For comparison we provide the output of this notebook using resscale = 0.5 and number = 10 in Figure 3.4.1 generated on a dedicated machine with a local conda installation of the software.
Figure 3.4.1 Scaling results for a direct solver with resscale = 0.5 averaged over number = 10 calculations using a local conda installation of the software on a dedicated machine.
We can see in Figure 3.4.1 that assembly scales well up to four processes at this resolution. As in previous scaling tests on steady state problems we see that the direct solves do not scale but that the Stokes solves (in the slab and wedge) are more expensive than the (global) temperature solve.
We also need to test that we are still converging to the benchmark solutions in parallel.
# the list of the number of processors to test the convergence on
nprocs_conv = [1, 4,]
# List of resolutions to try
resscales_conv = [2,]
diagnostics = []
for resscalel in resscales_conv:
diagnostics.append(fenics_sz.utils.ipp.run_parallel(nprocs_conv, path,
'fenics_sz.sz_problems.sz_benchmark',
'benchmark_case1_diagnostics',
resscalel))
print('')
print('{:<12} {:<12} {:<12} {:<12} {:<12} {:<12} {:<12}'.format('nprocs', 'resscale', 'T_ndof', 'T_{200,-100}', 'Tbar_s', 'Tbar_w', 'Vrmsw'))
for resscalel, diag_all in zip(resscales_conv, diagnostics):
for i, nproc in enumerate(nprocs_conv):
print('{:<12d} {:<12.4g} {:<12d} {:<12.4f} {:<12.4f} {:<12.4f} {:<12.4f}'.format(nproc, resscalel, *diag_all[i].values()))

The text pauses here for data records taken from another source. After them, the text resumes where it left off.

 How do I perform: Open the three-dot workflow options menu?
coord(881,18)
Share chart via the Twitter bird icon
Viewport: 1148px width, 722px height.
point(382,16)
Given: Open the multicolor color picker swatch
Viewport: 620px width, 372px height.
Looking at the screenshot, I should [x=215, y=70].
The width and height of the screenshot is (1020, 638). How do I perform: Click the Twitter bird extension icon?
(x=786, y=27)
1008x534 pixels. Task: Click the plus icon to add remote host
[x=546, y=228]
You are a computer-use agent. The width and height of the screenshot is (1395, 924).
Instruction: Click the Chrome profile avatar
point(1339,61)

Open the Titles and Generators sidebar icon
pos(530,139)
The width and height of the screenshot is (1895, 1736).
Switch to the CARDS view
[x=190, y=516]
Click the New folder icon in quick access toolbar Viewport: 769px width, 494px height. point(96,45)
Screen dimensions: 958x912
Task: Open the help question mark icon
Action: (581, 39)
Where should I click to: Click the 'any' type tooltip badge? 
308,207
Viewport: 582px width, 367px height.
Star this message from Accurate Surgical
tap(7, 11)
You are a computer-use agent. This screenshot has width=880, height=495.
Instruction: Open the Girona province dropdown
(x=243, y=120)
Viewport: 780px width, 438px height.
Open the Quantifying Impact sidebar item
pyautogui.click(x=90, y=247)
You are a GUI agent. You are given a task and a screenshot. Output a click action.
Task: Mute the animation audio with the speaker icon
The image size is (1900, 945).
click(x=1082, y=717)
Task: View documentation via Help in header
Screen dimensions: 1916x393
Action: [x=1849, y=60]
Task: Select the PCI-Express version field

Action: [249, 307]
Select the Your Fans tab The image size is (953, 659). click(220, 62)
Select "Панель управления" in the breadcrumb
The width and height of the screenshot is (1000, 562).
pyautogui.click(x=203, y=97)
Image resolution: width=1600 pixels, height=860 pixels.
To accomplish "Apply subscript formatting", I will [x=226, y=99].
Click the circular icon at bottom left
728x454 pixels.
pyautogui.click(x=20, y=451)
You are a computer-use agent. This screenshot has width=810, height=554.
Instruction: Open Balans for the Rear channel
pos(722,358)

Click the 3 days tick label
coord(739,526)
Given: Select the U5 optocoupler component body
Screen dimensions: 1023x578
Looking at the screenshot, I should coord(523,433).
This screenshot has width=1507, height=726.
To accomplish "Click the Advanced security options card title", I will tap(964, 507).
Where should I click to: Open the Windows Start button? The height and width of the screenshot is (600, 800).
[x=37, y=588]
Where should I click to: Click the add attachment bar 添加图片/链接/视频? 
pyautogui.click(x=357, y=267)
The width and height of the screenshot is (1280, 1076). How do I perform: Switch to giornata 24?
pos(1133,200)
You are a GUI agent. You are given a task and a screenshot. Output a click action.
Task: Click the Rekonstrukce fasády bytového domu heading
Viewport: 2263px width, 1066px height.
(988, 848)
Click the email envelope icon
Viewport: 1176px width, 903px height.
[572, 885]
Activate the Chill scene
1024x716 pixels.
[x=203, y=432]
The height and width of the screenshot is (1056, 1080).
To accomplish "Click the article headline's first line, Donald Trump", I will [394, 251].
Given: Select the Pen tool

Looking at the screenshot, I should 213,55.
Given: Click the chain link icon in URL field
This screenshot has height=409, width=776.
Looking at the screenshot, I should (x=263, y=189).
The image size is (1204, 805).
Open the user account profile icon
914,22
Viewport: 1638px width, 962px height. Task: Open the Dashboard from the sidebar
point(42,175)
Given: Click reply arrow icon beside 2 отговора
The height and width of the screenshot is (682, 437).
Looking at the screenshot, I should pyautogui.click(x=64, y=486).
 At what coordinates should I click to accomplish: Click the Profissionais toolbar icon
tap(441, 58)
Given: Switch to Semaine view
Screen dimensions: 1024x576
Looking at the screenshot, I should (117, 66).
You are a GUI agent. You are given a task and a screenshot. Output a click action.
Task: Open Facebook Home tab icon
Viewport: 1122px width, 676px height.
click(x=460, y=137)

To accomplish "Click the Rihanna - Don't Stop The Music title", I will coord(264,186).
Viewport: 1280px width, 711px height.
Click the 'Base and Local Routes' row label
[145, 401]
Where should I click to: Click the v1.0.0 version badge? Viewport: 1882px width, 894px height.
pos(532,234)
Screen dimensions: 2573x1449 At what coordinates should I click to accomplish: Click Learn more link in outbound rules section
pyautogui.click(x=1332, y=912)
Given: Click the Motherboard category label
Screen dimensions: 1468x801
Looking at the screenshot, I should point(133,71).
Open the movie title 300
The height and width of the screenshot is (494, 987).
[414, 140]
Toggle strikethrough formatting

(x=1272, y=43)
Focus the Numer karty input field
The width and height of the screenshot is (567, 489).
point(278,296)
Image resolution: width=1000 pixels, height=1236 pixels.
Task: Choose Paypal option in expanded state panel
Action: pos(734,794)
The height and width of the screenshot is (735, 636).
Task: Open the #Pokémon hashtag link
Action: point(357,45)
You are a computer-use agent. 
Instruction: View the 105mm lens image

# check error (compared to the serial case) is less than 0.1%
if i > 0:
for k, v in diag_all[i].items():
assert(abs(v - diag_all[0][k])/abs(diag_all[0][k]) < 1.e-3)
nprocs resscale T_ndof T_{200,-100} Tbar_s Tbar_w Vrmsw
1 2 32749 516.9332 451.6764 926.2604 34.6379
4 2 32749 516.9332 451.6764 926.2604 34.6379
Case 1 - Iterative#
We can try to improve the scaling of the Stokes solution steps by using an iterative solver.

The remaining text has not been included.